> [Problem] Among the entries that follow, the required portion opens with the line containing "The height and width of the screenshot is (927, 1267)." and closes with the line containing "Given: Open the circled info icon". Give that portion again exactly, and nothing else.

(Stored data entries)
=== Begin Enclosure ===
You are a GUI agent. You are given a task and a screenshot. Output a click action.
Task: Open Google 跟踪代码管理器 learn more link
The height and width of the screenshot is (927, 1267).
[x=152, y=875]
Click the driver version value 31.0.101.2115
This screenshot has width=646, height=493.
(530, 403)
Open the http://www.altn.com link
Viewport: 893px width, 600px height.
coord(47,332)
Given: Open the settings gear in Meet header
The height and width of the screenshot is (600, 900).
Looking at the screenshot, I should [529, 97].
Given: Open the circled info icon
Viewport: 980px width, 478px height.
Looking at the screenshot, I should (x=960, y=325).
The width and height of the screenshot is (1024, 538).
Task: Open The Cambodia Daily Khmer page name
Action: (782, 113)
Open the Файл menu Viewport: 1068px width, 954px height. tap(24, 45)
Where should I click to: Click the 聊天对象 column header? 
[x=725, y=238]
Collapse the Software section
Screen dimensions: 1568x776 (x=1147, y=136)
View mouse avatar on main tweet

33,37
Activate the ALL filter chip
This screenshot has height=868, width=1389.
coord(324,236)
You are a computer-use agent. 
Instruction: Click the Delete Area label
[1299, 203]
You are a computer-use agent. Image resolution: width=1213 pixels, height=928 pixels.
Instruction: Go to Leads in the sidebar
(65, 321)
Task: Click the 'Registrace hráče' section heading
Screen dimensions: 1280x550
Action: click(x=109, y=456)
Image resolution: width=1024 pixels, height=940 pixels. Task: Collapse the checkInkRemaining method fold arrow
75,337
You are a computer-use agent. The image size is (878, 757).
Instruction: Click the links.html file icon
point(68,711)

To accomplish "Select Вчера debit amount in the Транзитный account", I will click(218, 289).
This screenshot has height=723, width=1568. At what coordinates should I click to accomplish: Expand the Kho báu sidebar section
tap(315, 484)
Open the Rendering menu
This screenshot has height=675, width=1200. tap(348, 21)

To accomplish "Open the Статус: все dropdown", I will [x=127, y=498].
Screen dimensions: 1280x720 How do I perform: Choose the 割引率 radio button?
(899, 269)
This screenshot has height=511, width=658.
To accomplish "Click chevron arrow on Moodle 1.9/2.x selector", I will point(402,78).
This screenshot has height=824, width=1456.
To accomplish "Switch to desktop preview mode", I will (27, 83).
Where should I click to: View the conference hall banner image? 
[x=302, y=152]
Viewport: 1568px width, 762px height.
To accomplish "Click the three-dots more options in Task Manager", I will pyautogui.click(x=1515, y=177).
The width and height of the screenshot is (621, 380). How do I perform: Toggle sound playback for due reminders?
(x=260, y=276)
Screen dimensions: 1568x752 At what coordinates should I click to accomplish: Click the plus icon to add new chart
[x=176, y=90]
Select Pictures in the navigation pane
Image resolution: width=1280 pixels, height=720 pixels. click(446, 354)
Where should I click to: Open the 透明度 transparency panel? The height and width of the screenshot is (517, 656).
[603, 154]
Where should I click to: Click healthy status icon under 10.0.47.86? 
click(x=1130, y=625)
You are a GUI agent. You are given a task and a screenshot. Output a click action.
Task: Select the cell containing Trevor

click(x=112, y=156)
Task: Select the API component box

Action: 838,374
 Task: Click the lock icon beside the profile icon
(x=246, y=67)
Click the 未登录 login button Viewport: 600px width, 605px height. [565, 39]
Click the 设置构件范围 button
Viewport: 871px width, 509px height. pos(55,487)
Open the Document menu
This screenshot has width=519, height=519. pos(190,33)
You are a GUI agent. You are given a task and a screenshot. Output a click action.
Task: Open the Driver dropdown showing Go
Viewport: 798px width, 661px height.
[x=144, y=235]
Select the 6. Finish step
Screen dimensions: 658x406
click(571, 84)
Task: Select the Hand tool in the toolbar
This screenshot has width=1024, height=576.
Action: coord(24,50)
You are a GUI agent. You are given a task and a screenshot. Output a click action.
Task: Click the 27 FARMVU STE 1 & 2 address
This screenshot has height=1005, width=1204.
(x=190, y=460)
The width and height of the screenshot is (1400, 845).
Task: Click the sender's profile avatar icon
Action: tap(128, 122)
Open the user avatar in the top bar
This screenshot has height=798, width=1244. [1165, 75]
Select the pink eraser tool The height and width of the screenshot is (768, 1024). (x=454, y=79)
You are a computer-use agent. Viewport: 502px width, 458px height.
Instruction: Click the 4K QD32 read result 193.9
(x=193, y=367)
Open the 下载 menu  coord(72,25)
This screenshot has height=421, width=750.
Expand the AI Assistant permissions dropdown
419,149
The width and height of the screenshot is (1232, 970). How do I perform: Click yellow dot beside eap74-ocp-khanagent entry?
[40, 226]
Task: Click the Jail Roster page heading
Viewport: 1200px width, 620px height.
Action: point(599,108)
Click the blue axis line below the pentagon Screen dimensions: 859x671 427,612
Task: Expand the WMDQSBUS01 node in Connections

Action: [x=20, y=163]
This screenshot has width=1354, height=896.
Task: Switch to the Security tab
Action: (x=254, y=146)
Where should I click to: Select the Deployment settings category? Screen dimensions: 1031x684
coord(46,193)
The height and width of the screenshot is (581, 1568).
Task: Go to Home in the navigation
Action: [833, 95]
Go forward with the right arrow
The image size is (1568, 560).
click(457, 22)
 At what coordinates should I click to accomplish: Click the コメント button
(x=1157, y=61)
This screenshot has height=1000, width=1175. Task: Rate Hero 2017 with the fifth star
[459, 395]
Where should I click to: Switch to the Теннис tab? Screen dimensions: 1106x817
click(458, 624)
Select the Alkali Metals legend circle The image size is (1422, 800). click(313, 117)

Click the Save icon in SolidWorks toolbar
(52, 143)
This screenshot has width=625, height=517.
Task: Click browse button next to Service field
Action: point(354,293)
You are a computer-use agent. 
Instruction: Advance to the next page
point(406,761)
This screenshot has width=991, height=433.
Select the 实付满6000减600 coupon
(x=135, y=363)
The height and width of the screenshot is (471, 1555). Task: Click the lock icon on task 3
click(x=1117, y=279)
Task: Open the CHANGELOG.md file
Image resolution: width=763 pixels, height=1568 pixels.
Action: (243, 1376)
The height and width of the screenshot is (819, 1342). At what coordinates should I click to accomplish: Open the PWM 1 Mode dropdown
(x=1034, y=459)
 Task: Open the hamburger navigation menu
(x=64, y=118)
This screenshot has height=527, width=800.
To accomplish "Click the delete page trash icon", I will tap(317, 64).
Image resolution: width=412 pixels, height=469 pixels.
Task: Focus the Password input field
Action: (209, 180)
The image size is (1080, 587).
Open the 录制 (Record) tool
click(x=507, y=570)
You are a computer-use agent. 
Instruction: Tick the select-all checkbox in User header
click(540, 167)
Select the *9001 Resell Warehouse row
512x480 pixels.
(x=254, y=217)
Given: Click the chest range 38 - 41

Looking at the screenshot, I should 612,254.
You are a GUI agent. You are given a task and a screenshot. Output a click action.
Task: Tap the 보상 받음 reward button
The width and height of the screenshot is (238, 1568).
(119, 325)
=== End Enclosure ===
> [Reply to the exercise]
The height and width of the screenshot is (927, 1267).
[x=152, y=875]
Click the driver version value 31.0.101.2115
This screenshot has width=646, height=493.
(530, 403)
Open the http://www.altn.com link
Viewport: 893px width, 600px height.
coord(47,332)
Given: Open the settings gear in Meet header
The height and width of the screenshot is (600, 900).
Looking at the screenshot, I should [529, 97].
Given: Open the circled info icon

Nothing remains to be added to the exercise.